Source information Block Start
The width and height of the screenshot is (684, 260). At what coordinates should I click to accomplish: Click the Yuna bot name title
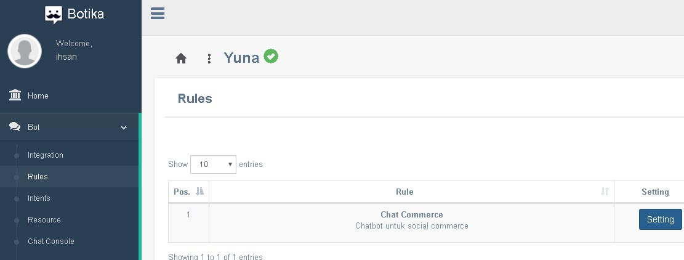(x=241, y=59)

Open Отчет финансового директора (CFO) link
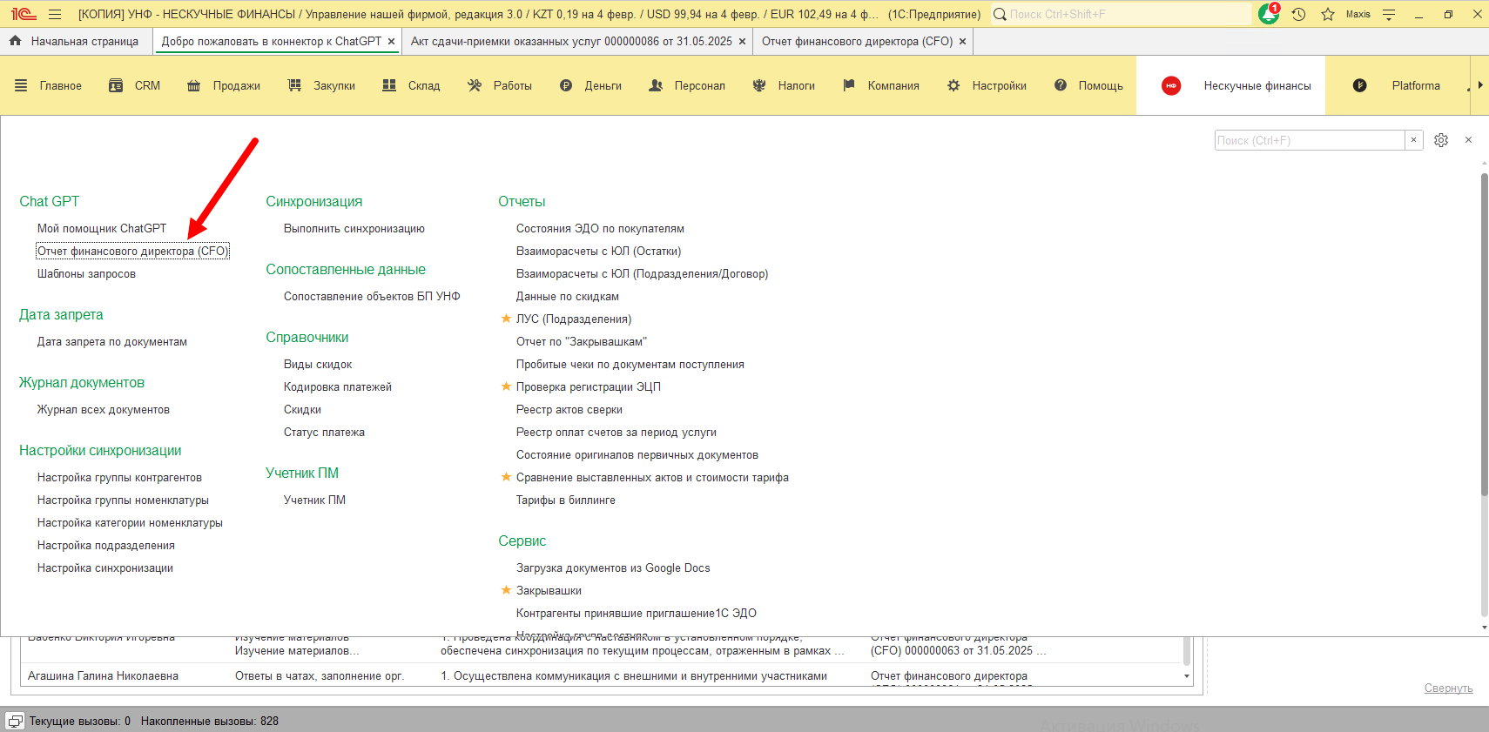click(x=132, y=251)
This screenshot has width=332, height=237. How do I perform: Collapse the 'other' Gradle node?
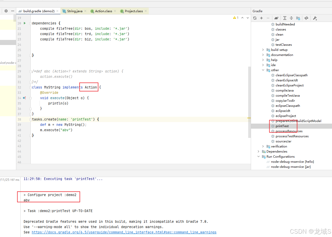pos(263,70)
Source information Block End
*Required action*.
Your job is to repeat every entry exactly, keeping all pictures out of the copy.

*Result of the exercise*.
The width and height of the screenshot is (684, 260). At what coordinates should I click to accomplish: Click the Yuna bot name title
(x=241, y=59)

Open Отчет финансового директора (CFO) link
click(x=132, y=251)
This screenshot has width=332, height=237. How do I perform: Collapse the 'other' Gradle node?
pos(263,70)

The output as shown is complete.